Should You Save Money or Pay Off Debt?
Paying debt and saving money are both very important financial goals. They’re also steps you have to take to reach a bigger life goal—living well during retirement. You may want to go into retirement debt-free, but focusing on debt repayment now could mean you have to sacrifice building up your retirement savings. But how do you choose the best place to spend your money?
You might need to adopt a blended approach and save some while you pay down some of your debt at the same time. When you understand the pros and cons of paying only debt or only savings, you can better assess your own situation and see how to tweak your savings and debt-payments to move your goals forward in each area.
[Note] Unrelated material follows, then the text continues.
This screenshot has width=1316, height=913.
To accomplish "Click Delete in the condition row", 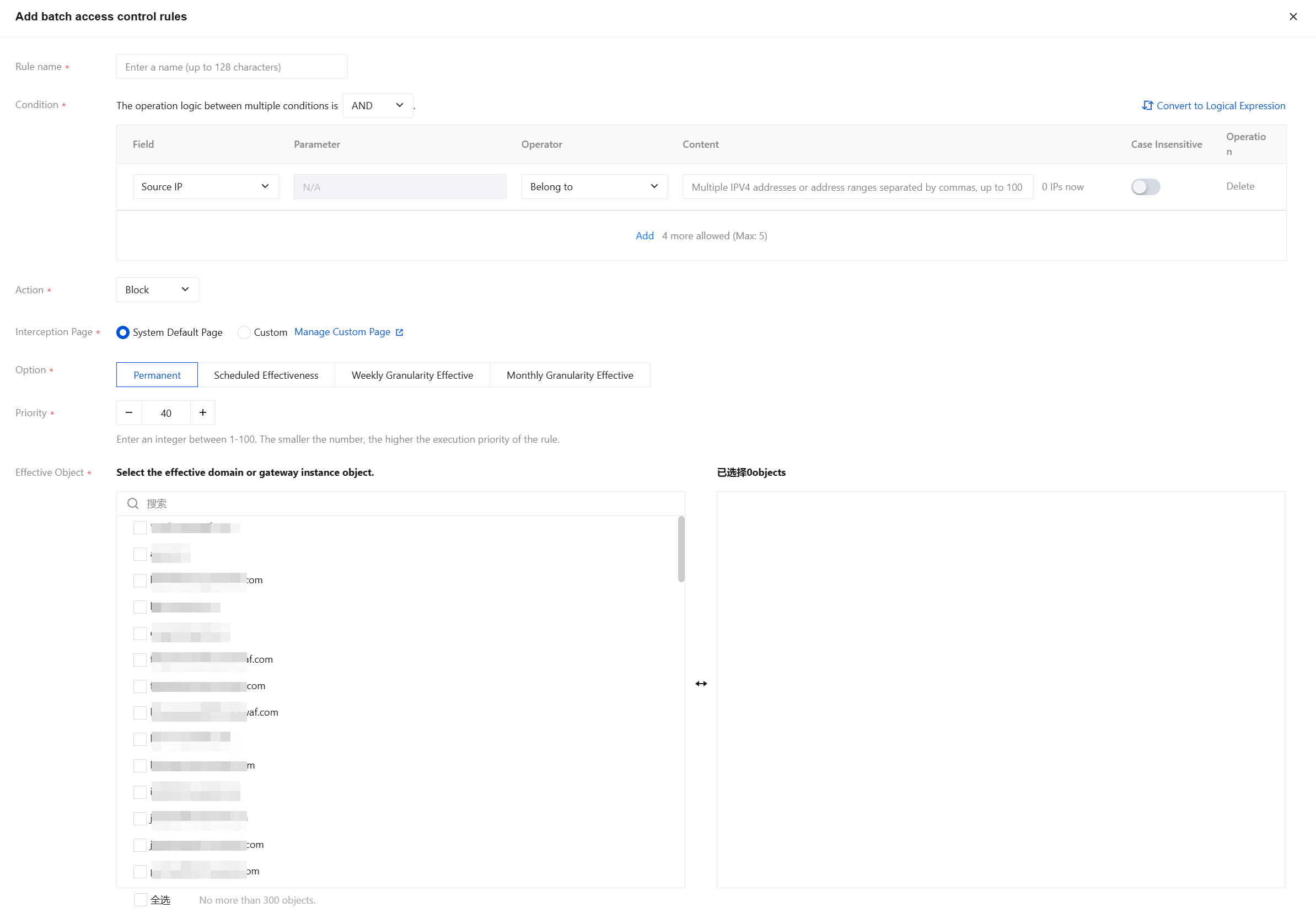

Paying Debt and Skipping Savings
If you pay your debt first and put no money in savings, the downside is that you'll have nothing but your credit cards to fall back on if you have a financial emergency. You can count on some type of expense coming, and it's usually when you least expect it. Using your credit cards to fund an emergency only makes it harder to pay off your debt.
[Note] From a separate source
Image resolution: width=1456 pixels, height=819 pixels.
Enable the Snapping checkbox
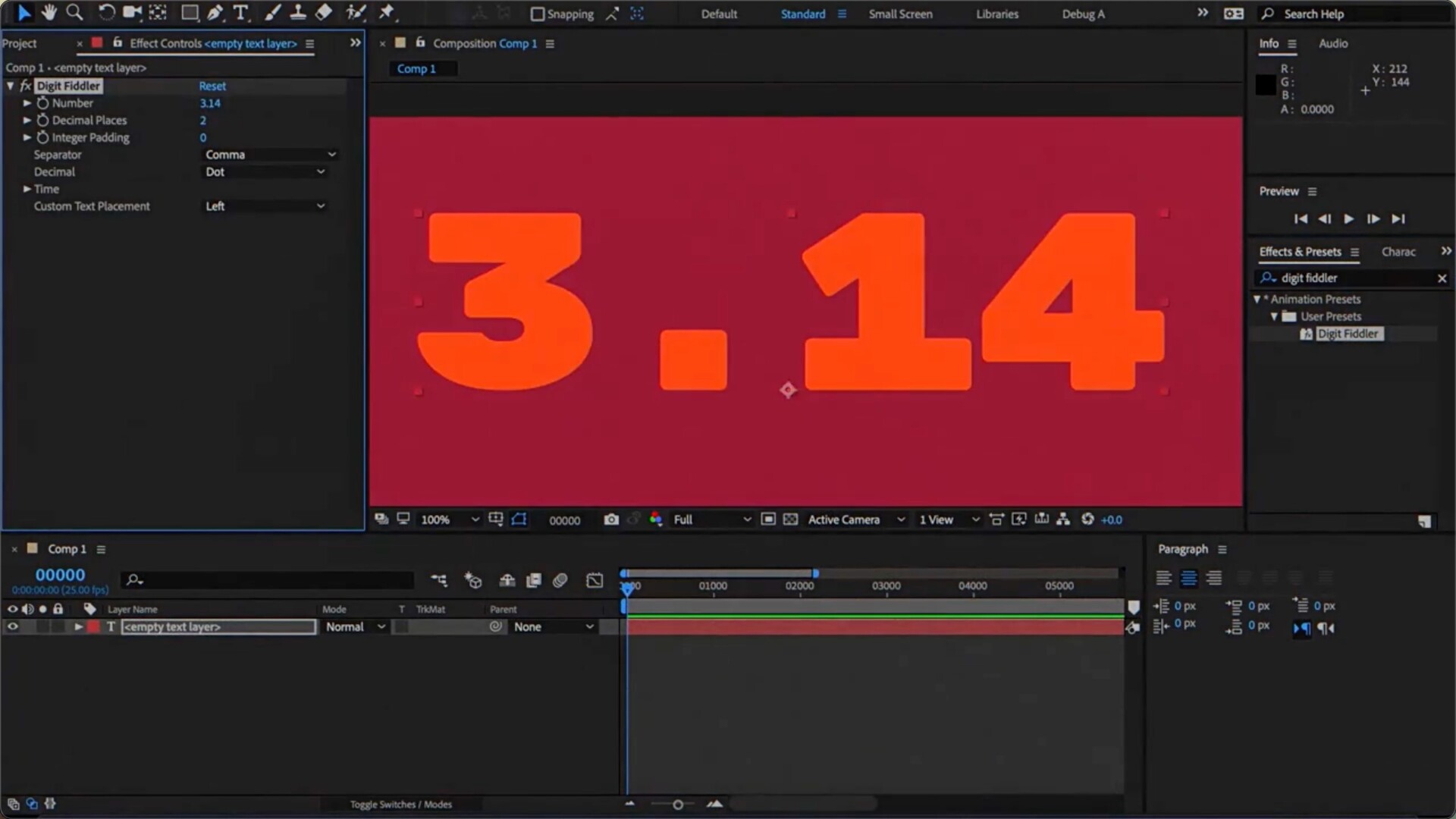(538, 14)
When to Put the Payment of Debt First
Pay your debt down before saving if you have credit cards with high-interest rates. By reducing your owed balance, you'll also reduce the dollar amount of interest you pay each month. This can give you a bigger break financially than gains you could be earning in the stock market, and certainly more than you'll earn in a savings account.
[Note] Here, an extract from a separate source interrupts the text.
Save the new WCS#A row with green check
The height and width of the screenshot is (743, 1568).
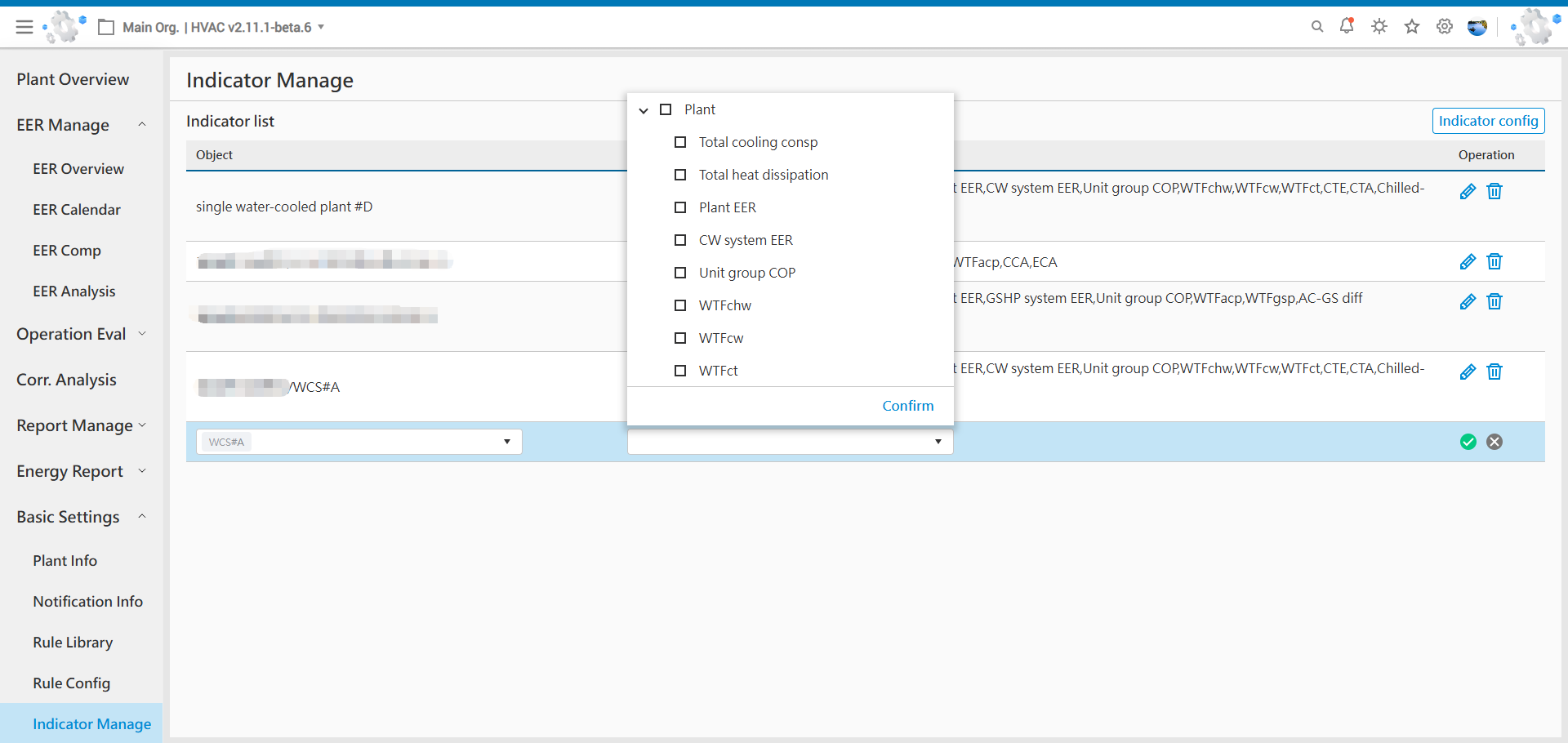point(1468,442)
When it comes to fixed-payment loans, such as a student loan or mortgage, extra payments can reduce the duration of your loan because your lender will apply the money to future payments. However, be aware that the lender won't recalculate the loan to lower your monthly payments. If you're worried you'll lose a tax deduction by paying off either of these types of loans early, the tax deduction is likely smaller than the amount of interest you would have paid for the year on your loan.
When you make an extra payment on a mortgage, student loan, or auto loan, be sure you indicate that the extra amount should be applied to the principal. Otherwise, the additional amount will be applied to a future payment rather than reducing your overall balance due.
Saving Without Paying Down Debt
If you save first and don’t focus on paying down your debt, you'll pay more money over time in credit card interest charges. Since credit card interest rates are often higher than savings interest rates, you end up spending more money on debt interest than you'd earn on your savings investment.
The other problem with prioritizing savings is that you risk entering retirement with debt. You may find that you can’t live comfortably on your retirement savings while also paying your debt. This may force you to either live on a strict budget to pay off your debt or go back to work until your debt is paid off.
When to Save First
While it might feel uncomfortable, there are actually some situations where it makes sense to pay into your savings first and then work on your debt. If you're lucky enough to have debt with a low-interest rate, it makes better sense to put most of your extra money into savings first, at least until you've filled up your emergency fund. Once you jumpstart your emergency fund, then you can put the focus back on paying off your debt.
The ideal emergency fund would cover three to six months of living expenses. However, if this seems difficult in the short term, focus on building a small $1,000 emergency fund. That money can cover many small but urgent expenses like car repairs that would otherwise be charged to your credit card.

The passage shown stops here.